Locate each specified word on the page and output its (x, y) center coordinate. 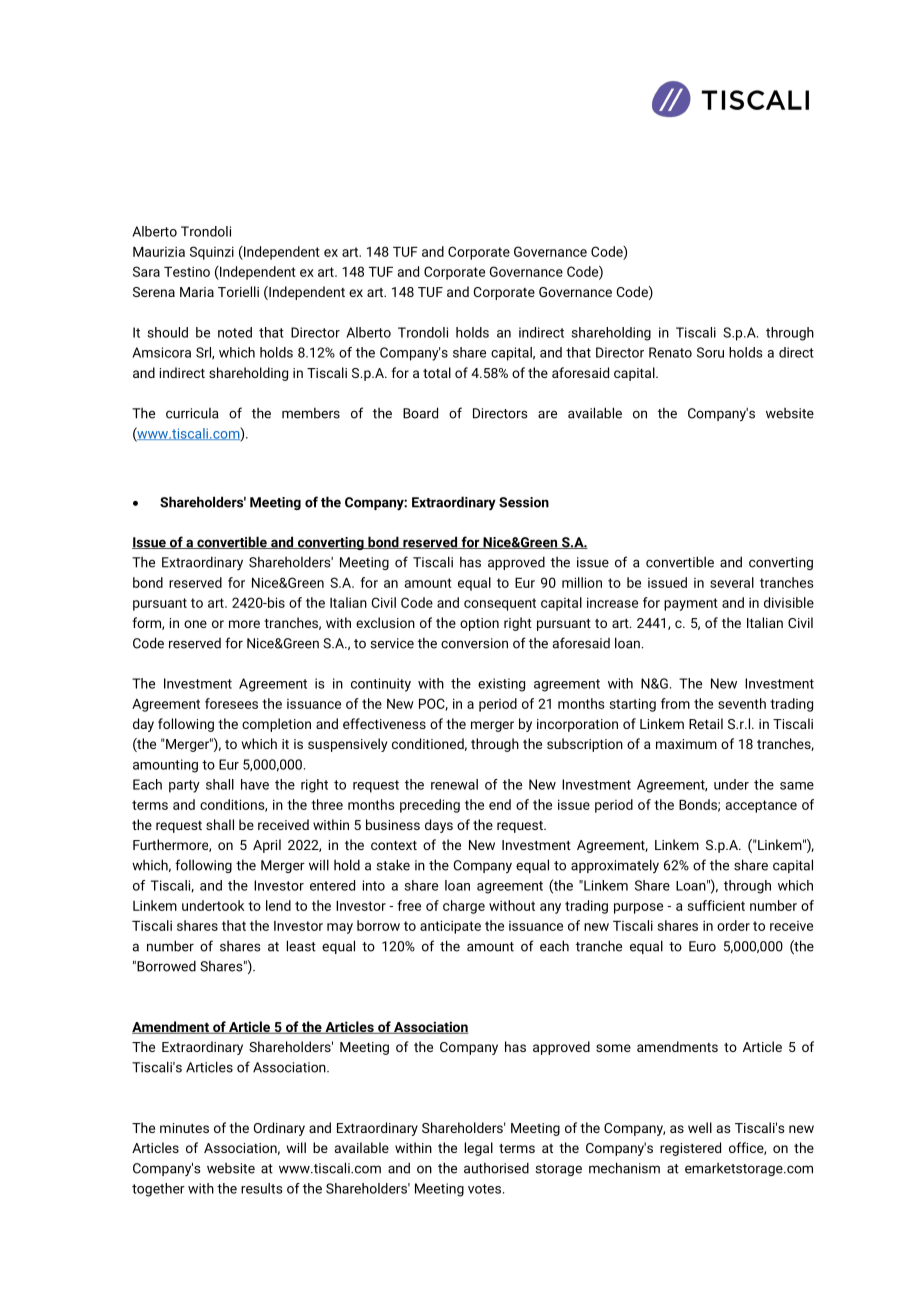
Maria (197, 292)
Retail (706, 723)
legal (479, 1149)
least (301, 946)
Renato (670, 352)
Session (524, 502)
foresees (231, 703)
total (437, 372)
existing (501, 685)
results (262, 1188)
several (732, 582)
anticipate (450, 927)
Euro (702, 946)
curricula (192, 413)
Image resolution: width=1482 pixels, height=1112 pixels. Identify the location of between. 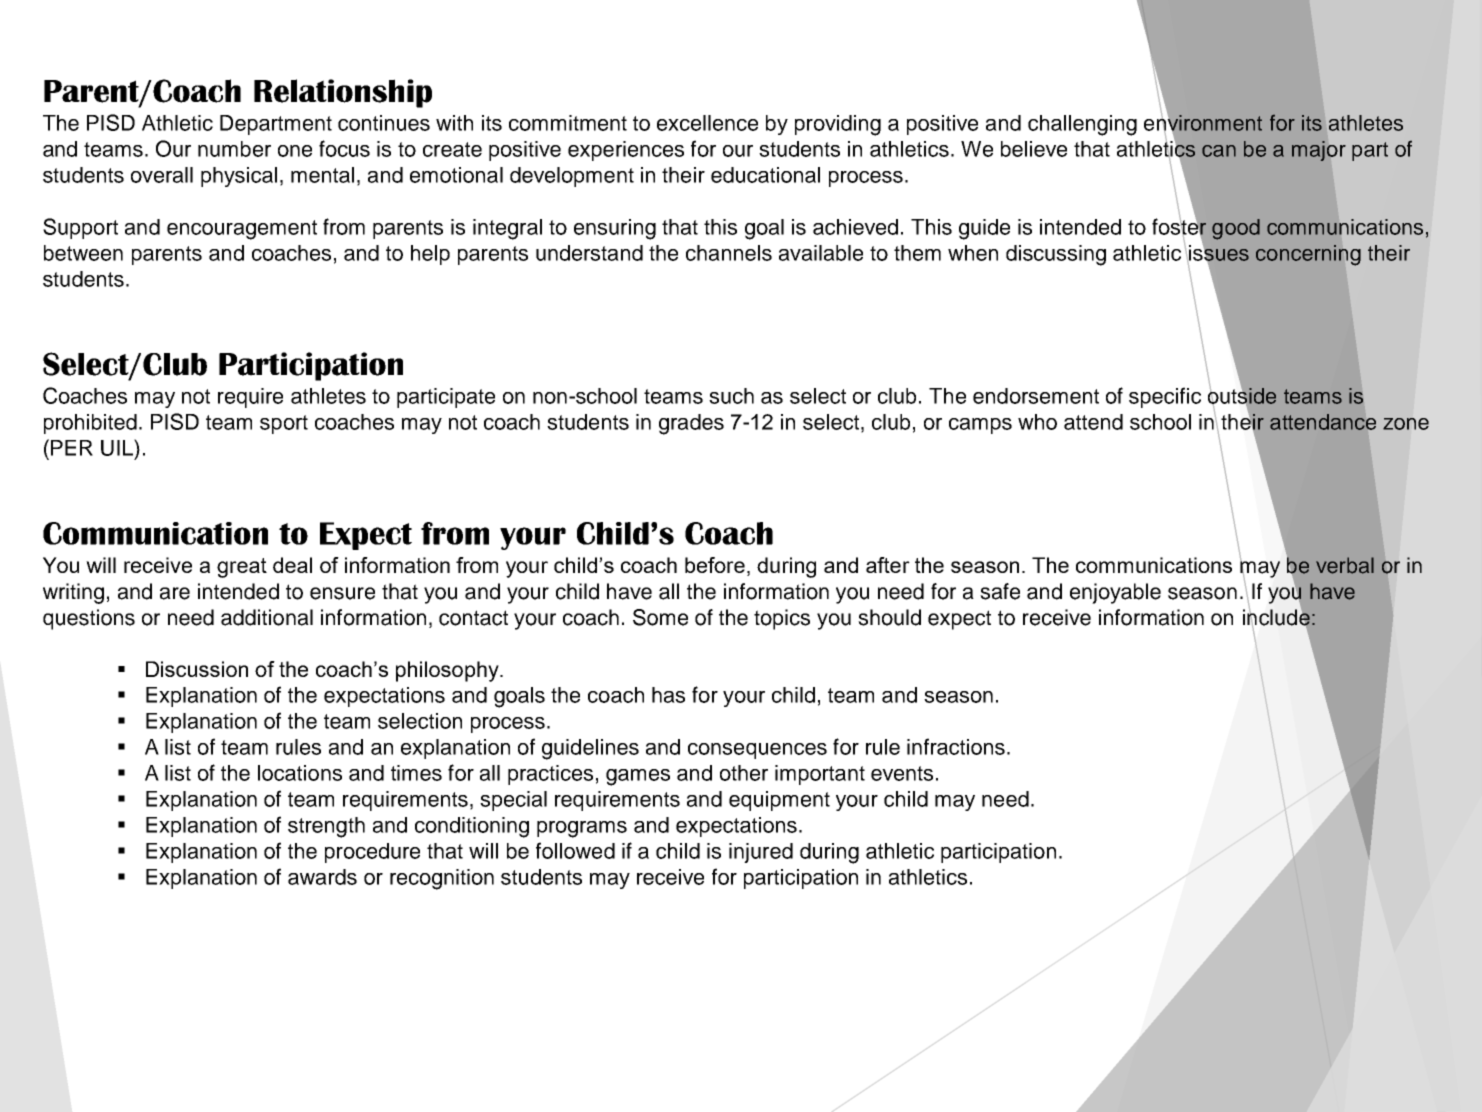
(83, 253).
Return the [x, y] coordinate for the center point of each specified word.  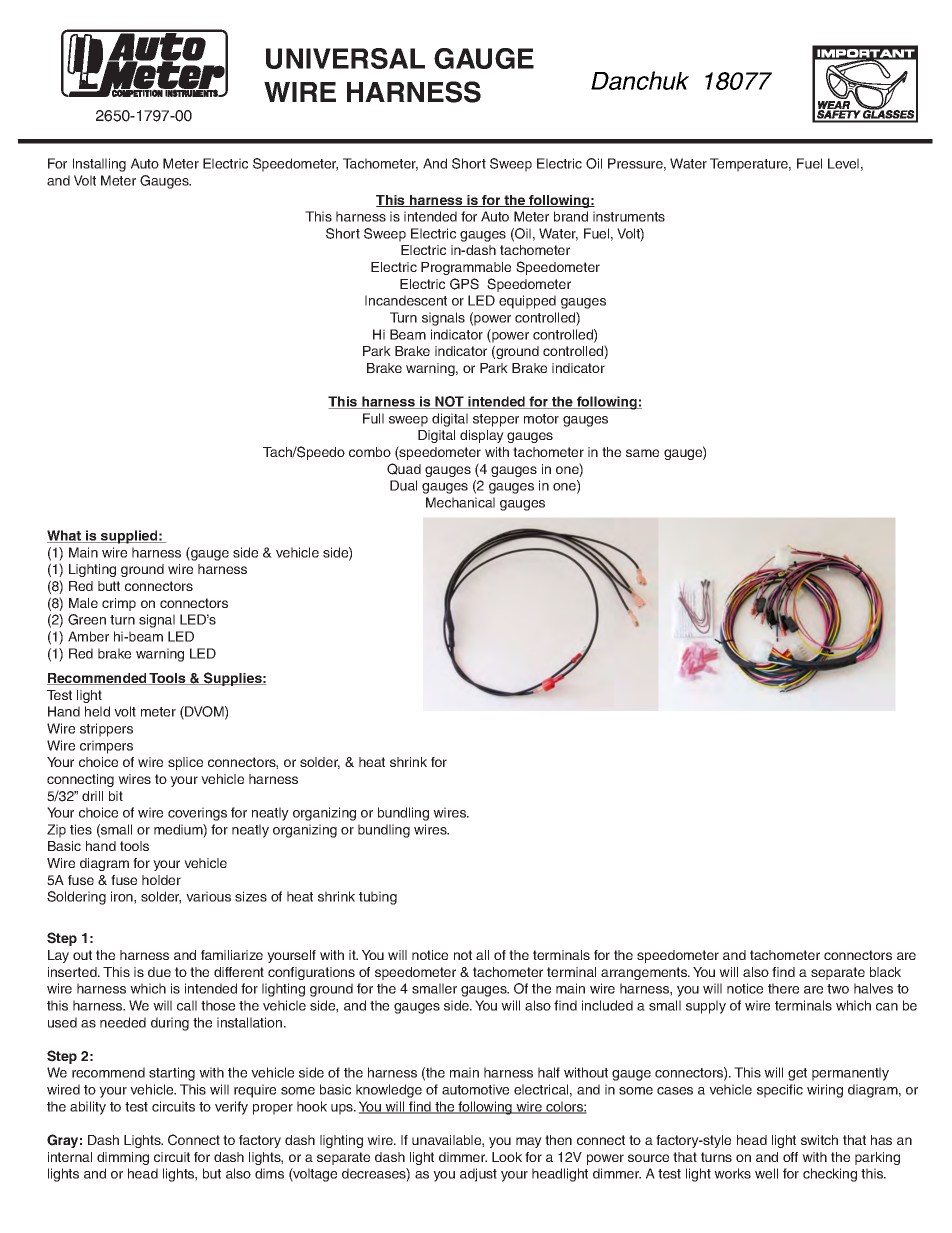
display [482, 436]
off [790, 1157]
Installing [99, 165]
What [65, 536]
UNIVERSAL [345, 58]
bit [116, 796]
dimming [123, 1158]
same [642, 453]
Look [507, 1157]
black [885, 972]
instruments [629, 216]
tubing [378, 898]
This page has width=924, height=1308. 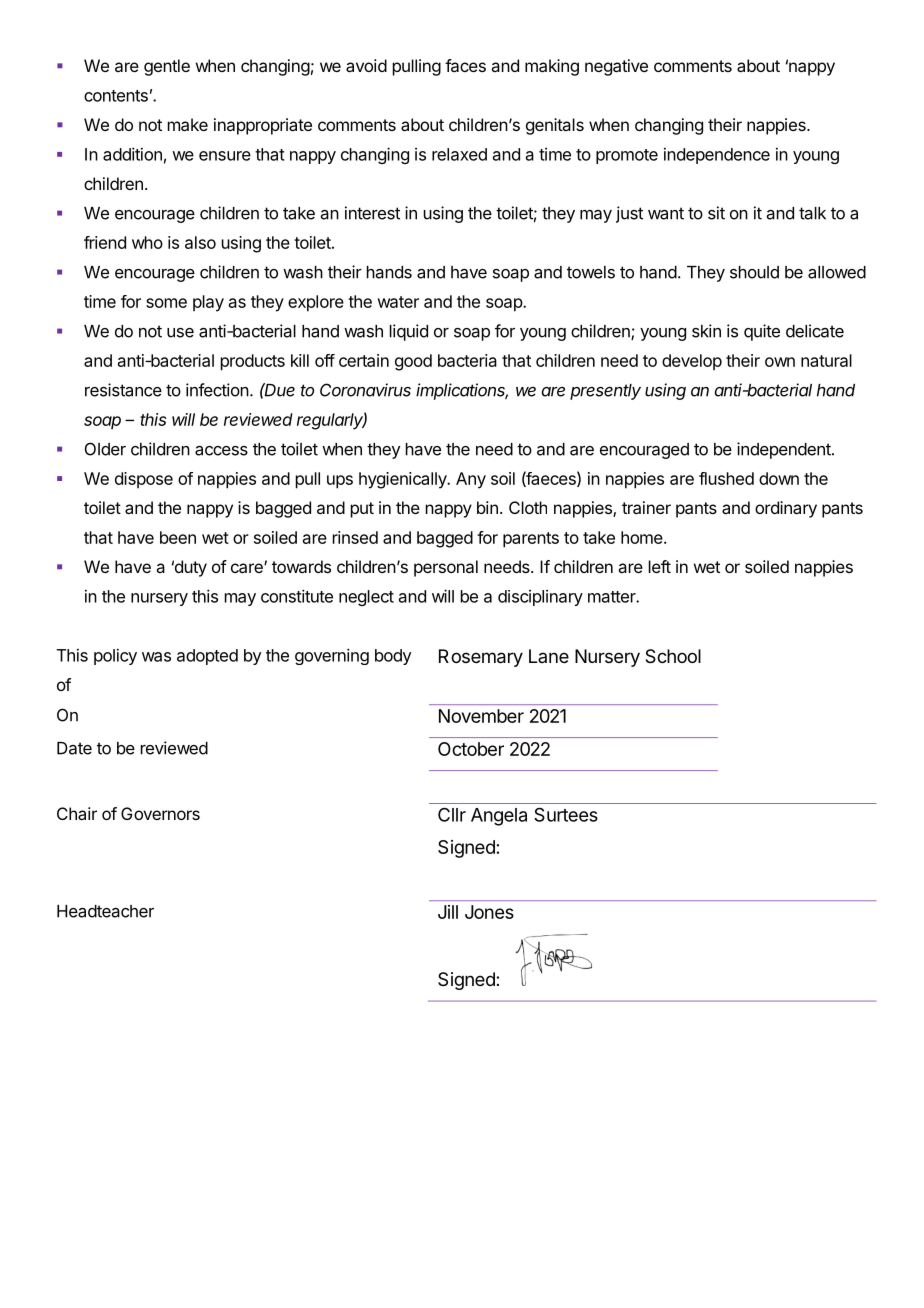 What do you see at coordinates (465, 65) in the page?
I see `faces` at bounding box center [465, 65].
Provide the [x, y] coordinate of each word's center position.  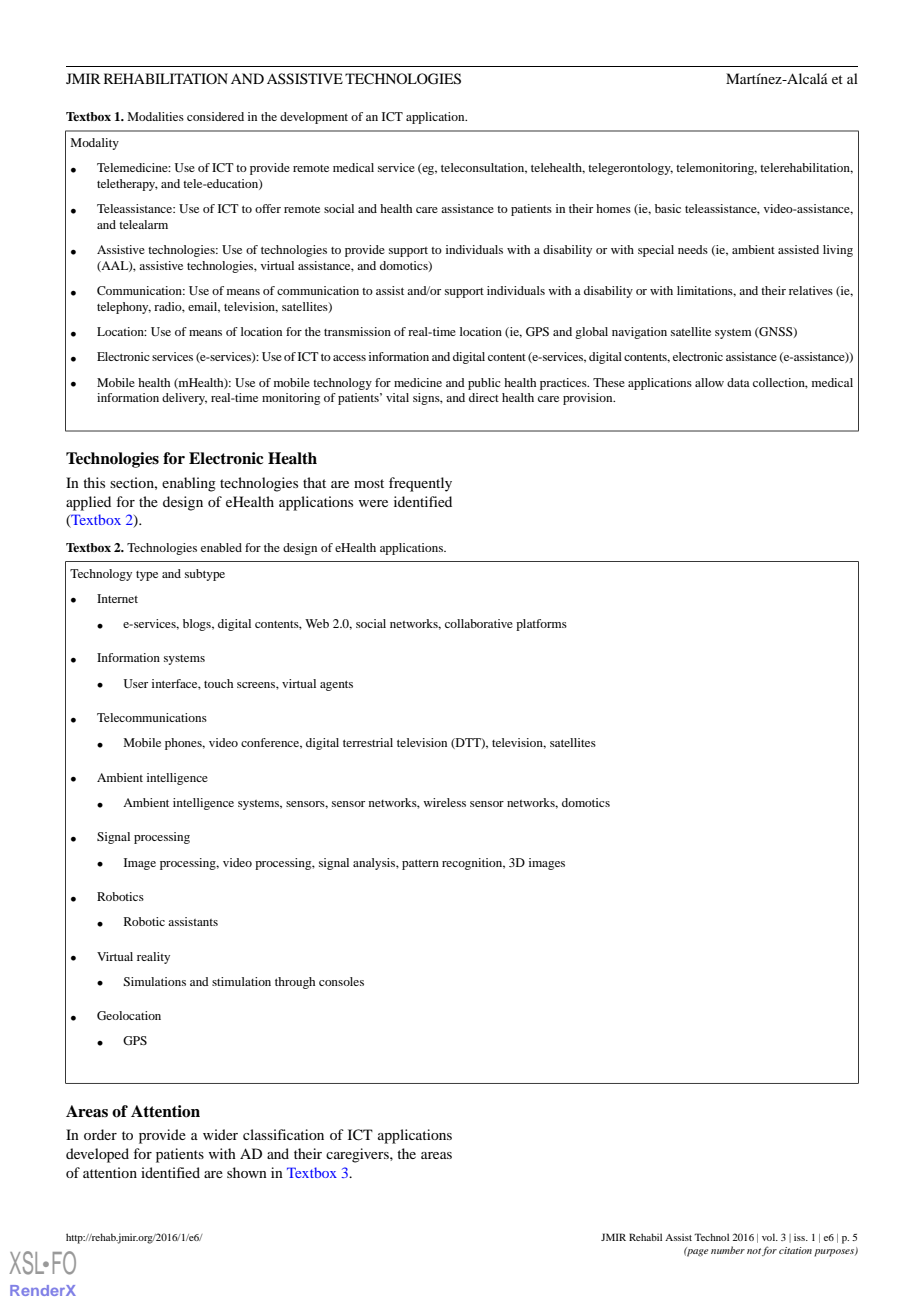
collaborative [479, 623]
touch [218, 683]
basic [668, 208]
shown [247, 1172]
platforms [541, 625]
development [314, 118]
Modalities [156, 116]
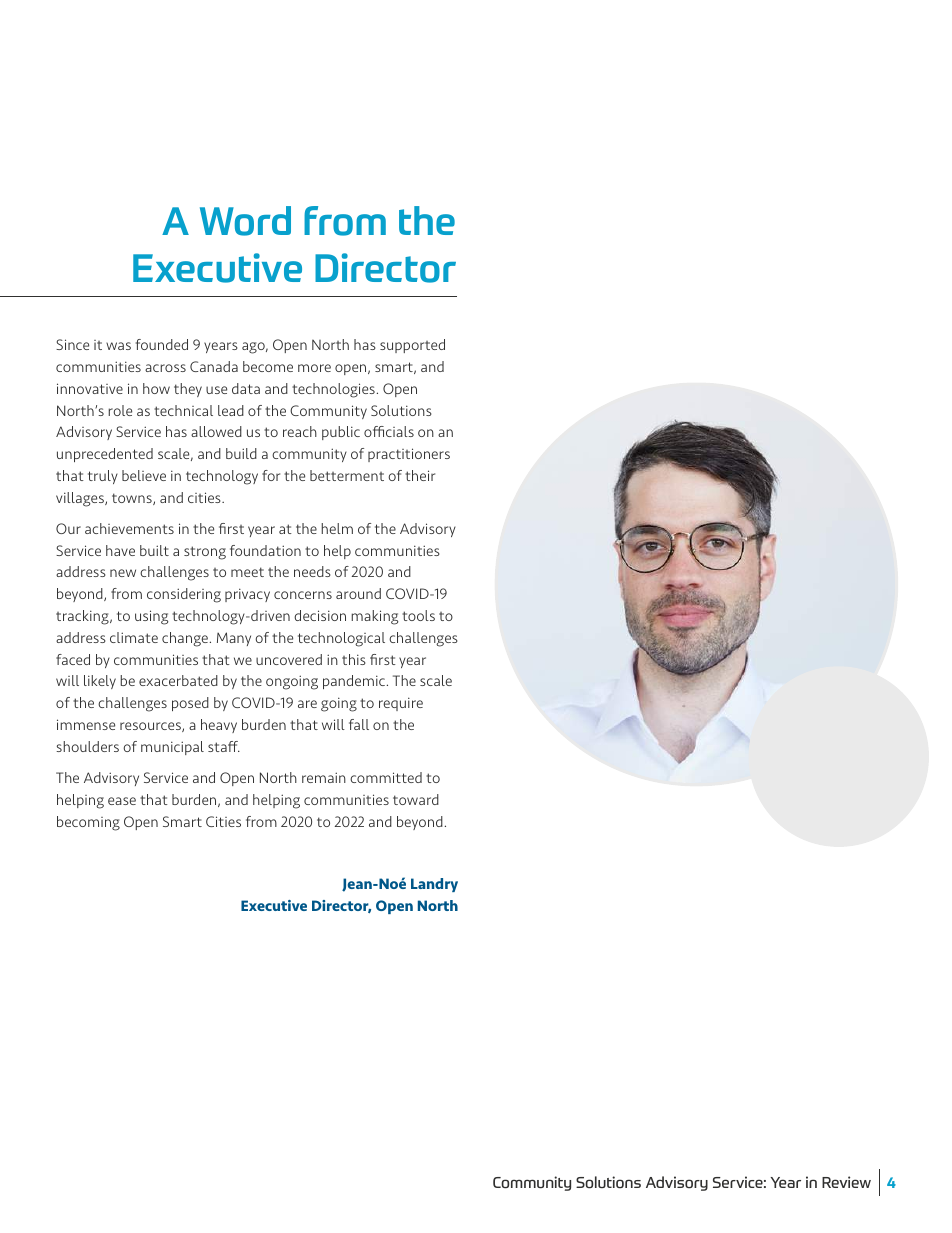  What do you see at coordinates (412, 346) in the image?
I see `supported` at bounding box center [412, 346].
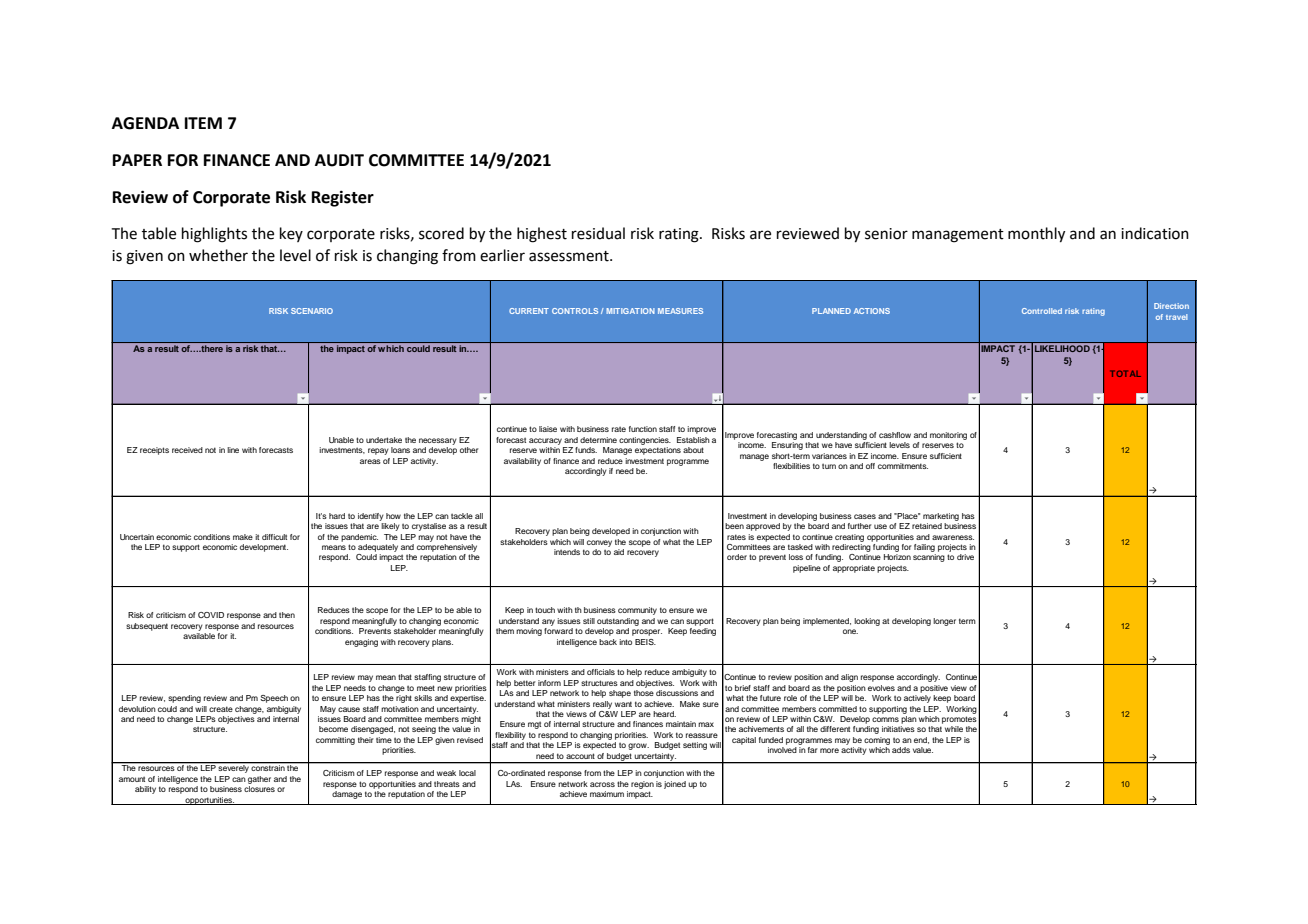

— GIVEN REQUEST —
Rewrite the records as a numbered list, from the start through the line containing "several (732, 582)", leaving out any blank lines. Omit the pictures from your answer.

— OUTPUT OF THE EXERCISE —
1. Locate each specified word on the page and output its (x, y) center coordinate. 
2. Maria (197, 292)
3. Retail (706, 723)
4. legal (479, 1149)
5. least (301, 946)
6. Renato (670, 352)
7. Session (524, 502)
8. foresees (231, 703)
9. total (437, 372)
10. existing (501, 685)
11. results (262, 1188)
12. several (732, 582)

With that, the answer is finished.